Sie waren noch in den Kneipe mit dem besten Irish Coffee gelandet, dann in einer anderen, in der es auch nachts noch frische Kartoffelpuffer gab, und zuletzt in einem Schuppen mit Be-Bob live. Elmar Hooge war irgendwann mit Dagmar aus ihrem Gesichtsfeld verschwunden, der Kameramann brachte sie heim, er hatte den gleichen Weg.
Sehstörungen. Immer wieder stieß sie mit dem Schlüssel auf das Schlüsselloch zu, aber es war einfach viel zu klein. Sie war dankbar, als Manfred von innen die Tür öffnete.

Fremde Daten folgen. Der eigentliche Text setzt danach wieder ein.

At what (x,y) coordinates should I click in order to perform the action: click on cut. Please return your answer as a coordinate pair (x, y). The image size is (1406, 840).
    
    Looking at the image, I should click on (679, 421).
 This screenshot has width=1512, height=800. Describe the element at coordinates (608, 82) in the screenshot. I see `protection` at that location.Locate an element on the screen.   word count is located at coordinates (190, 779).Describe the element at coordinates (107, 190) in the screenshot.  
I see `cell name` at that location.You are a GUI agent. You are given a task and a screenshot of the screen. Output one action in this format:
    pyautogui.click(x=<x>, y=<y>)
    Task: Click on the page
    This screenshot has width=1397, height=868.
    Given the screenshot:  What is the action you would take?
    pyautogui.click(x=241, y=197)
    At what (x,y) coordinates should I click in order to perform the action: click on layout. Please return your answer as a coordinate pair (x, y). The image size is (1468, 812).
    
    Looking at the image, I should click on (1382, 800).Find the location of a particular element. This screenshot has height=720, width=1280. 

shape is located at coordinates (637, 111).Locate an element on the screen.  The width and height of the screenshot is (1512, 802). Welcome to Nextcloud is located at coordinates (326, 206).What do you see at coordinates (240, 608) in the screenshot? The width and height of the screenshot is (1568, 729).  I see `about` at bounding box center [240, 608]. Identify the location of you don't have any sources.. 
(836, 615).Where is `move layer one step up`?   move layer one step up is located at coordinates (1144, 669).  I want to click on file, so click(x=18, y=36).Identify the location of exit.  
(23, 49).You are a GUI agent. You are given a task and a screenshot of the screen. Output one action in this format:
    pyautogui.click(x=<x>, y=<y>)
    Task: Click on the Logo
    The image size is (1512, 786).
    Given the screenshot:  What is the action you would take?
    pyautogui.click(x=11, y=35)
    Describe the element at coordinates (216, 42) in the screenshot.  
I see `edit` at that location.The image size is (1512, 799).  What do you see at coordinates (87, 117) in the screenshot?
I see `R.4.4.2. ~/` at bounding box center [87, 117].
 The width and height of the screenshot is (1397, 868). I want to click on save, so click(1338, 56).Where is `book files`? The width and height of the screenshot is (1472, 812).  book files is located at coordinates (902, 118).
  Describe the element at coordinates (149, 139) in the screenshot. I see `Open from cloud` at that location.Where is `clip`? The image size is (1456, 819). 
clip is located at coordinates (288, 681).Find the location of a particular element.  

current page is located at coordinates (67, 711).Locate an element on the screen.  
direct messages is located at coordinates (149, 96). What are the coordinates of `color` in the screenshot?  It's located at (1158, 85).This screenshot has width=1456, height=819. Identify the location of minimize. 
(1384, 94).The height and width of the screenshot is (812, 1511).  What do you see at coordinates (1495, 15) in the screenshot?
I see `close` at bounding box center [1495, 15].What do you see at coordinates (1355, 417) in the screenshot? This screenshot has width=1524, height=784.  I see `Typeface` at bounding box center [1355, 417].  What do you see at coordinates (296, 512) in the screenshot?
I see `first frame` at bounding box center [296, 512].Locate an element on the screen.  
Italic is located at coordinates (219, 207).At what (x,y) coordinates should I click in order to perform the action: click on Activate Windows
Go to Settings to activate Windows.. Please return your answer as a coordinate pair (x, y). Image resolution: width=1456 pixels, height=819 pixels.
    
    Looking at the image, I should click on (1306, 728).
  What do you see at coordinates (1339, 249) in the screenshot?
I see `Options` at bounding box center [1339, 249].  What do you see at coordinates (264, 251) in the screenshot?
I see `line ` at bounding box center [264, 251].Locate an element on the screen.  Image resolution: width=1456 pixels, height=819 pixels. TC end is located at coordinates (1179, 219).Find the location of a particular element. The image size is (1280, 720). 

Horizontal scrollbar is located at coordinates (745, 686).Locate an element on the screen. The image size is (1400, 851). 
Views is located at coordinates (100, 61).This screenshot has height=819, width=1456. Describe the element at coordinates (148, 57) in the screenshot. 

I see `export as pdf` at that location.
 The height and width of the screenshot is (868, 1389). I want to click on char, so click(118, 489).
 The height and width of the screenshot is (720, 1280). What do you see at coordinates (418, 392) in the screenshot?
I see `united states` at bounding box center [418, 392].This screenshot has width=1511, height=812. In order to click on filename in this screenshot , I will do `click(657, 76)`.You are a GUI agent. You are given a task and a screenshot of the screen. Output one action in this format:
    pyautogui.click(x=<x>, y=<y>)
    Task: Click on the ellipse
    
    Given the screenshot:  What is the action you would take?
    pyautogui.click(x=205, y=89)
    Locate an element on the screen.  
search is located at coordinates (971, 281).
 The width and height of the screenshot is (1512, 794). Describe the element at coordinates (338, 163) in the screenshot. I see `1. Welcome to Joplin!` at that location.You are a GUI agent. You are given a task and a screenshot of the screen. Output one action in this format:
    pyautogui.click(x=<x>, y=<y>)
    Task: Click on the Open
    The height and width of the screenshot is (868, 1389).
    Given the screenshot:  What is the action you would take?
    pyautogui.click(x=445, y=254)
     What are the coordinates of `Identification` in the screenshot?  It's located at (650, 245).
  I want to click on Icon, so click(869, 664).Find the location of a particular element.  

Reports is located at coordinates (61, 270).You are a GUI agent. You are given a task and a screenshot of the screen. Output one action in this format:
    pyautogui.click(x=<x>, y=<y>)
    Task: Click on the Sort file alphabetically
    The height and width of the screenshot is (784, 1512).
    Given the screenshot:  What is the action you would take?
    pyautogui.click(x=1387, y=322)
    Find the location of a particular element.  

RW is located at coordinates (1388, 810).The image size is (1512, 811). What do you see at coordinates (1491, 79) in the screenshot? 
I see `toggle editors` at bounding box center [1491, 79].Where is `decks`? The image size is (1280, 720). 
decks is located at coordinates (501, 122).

Wollte ihm um den Hals fallen, er wich aus. Sie stolperte in den Flur und krachte gegen den Spiegel. »Das war nicht sehr nett«, artikulierte sie sorgsam, »ein ganz ganz dummer Trick.«
Er brüllte. Schrie. Packte sie und schleuderte sie herum. Wo sie gewesen war. Mit wem. Und warum. Und wieso. Und er hatte extra gekocht. Rebhühner. Alles verbrannt! Kannte sie denn keinen Anstand. Als er zuschlug, fühlte sie keinen Schmerz. Nur Verwunderung. Und eine gewisse Erleichterung, endlich auf dem Boden sitzen zu können. Sitzen. Liegen. Schlafen. Sie blinzelte zu ihm hoch und sah sein Gesicht verschwommen über sich. Fremd. Eine Faust. Sie wollte nicht ausweichen, legte sich nur flach hin. Wenn er doch nicht so schreien würde. Sie wurde hochgezerrt. Sein Gesicht plötzlich ganz dicht vor ihrem. Überscharf. Verzerrt. Speicheltropfen in den Barthaaren. Der offene schreiende Mund. Weit hinten das rosa hopsenden Zäpfchen. Sie lachte. Der neue Schlag riß ihr fast den Kopf vom Hals.
Übelkeit und der Geruch von Tapetenkleister und Teppichboden. Übergroß, jedes einzelne Haar.
Irgendwo ganz in der Nähe weinte jemand.